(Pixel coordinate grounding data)
BEGIN

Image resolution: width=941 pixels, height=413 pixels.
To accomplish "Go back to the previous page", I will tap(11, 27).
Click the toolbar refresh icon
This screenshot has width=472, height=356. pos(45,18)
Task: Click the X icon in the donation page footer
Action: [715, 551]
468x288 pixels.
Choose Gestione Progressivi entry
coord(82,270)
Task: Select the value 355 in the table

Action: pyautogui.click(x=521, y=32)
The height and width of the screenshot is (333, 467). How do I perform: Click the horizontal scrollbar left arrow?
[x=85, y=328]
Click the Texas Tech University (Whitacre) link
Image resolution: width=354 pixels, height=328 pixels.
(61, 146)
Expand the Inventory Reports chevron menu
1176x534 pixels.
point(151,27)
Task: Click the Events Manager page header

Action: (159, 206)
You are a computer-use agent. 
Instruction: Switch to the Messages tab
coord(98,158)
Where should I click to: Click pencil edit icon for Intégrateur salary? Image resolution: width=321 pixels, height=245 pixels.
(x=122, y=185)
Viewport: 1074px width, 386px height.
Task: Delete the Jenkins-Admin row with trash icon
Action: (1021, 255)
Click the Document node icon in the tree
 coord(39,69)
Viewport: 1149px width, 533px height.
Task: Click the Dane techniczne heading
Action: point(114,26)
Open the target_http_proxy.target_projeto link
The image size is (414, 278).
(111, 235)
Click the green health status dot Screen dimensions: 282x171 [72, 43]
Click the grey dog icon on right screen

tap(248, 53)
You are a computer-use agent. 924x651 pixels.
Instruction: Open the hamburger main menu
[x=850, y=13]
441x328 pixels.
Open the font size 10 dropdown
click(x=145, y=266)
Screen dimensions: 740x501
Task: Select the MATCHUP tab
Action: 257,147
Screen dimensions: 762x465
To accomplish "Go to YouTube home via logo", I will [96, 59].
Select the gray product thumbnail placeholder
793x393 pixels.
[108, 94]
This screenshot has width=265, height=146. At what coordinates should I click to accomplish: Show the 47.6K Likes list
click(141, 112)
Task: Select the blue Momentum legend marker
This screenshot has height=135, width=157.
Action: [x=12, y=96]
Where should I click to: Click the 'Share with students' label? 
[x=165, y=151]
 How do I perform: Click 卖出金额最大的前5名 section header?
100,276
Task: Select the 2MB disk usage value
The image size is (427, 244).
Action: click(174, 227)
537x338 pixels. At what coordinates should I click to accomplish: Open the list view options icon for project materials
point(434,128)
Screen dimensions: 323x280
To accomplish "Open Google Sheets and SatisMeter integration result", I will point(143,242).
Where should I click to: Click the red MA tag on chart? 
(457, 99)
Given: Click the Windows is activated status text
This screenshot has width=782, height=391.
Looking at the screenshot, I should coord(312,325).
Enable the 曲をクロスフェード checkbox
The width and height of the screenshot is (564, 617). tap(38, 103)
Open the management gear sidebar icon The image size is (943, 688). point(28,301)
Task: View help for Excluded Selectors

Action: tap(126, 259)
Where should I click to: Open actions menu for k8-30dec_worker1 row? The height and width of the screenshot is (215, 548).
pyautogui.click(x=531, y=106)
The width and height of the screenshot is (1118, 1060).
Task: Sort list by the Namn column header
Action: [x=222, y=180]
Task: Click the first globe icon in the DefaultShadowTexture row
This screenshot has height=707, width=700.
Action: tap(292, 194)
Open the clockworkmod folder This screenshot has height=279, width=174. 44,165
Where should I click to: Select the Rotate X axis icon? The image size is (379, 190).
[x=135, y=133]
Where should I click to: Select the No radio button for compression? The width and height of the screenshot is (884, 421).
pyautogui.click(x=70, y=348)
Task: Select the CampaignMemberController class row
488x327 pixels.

END

WORK INSTRUCTIONS: Output the records above, each one exactly, with none left out.

RESULT FOR THIS EXERCISE:
Image resolution: width=941 pixels, height=413 pixels.
To accomplish "Go back to the previous page", I will tap(11, 27).
Click the toolbar refresh icon
This screenshot has width=472, height=356. pos(45,18)
Task: Click the X icon in the donation page footer
Action: [715, 551]
468x288 pixels.
Choose Gestione Progressivi entry
coord(82,270)
Task: Select the value 355 in the table

Action: pyautogui.click(x=521, y=32)
The height and width of the screenshot is (333, 467). How do I perform: Click the horizontal scrollbar left arrow?
[x=85, y=328]
Click the Texas Tech University (Whitacre) link
Image resolution: width=354 pixels, height=328 pixels.
(61, 146)
Expand the Inventory Reports chevron menu
1176x534 pixels.
point(151,27)
Task: Click the Events Manager page header

Action: (159, 206)
You are a computer-use agent. 
Instruction: Switch to the Messages tab
coord(98,158)
Where should I click to: Click pencil edit icon for Intégrateur salary? Image resolution: width=321 pixels, height=245 pixels.
(x=122, y=185)
Viewport: 1074px width, 386px height.
Task: Delete the Jenkins-Admin row with trash icon
Action: (1021, 255)
Click the Document node icon in the tree
 coord(39,69)
Viewport: 1149px width, 533px height.
Task: Click the Dane techniczne heading
Action: point(114,26)
Open the target_http_proxy.target_projeto link
The image size is (414, 278).
(111, 235)
Click the green health status dot Screen dimensions: 282x171 [72, 43]
Click the grey dog icon on right screen

tap(248, 53)
You are a computer-use agent. 924x651 pixels.
Instruction: Open the hamburger main menu
[x=850, y=13]
441x328 pixels.
Open the font size 10 dropdown
click(x=145, y=266)
Screen dimensions: 740x501
Task: Select the MATCHUP tab
Action: 257,147
Screen dimensions: 762x465
To accomplish "Go to YouTube home via logo", I will [96, 59].
Select the gray product thumbnail placeholder
793x393 pixels.
[108, 94]
This screenshot has width=265, height=146. At what coordinates should I click to accomplish: Show the 47.6K Likes list
click(141, 112)
Task: Select the blue Momentum legend marker
This screenshot has height=135, width=157.
Action: [x=12, y=96]
Where should I click to: Click the 'Share with students' label? 
[x=165, y=151]
 How do I perform: Click 卖出金额最大的前5名 section header?
100,276
Task: Select the 2MB disk usage value
The image size is (427, 244).
Action: click(174, 227)
537x338 pixels. At what coordinates should I click to accomplish: Open the list view options icon for project materials
point(434,128)
Screen dimensions: 323x280
To accomplish "Open Google Sheets and SatisMeter integration result", I will point(143,242).
Where should I click to: Click the red MA tag on chart? 
(457, 99)
Given: Click the Windows is activated status text
This screenshot has width=782, height=391.
Looking at the screenshot, I should coord(312,325).
Enable the 曲をクロスフェード checkbox
The width and height of the screenshot is (564, 617). tap(38, 103)
Open the management gear sidebar icon The image size is (943, 688). point(28,301)
Task: View help for Excluded Selectors

Action: tap(126, 259)
Where should I click to: Open actions menu for k8-30dec_worker1 row? The height and width of the screenshot is (215, 548).
pyautogui.click(x=531, y=106)
The width and height of the screenshot is (1118, 1060).
Task: Sort list by the Namn column header
Action: [x=222, y=180]
Task: Click the first globe icon in the DefaultShadowTexture row
This screenshot has height=707, width=700.
Action: tap(292, 194)
Open the clockworkmod folder This screenshot has height=279, width=174. 44,165
Where should I click to: Select the Rotate X axis icon? The image size is (379, 190).
[x=135, y=133]
Where should I click to: Select the No radio button for compression? The width and height of the screenshot is (884, 421).
pyautogui.click(x=70, y=348)
Task: Select the CampaignMemberController class row
488x327 pixels.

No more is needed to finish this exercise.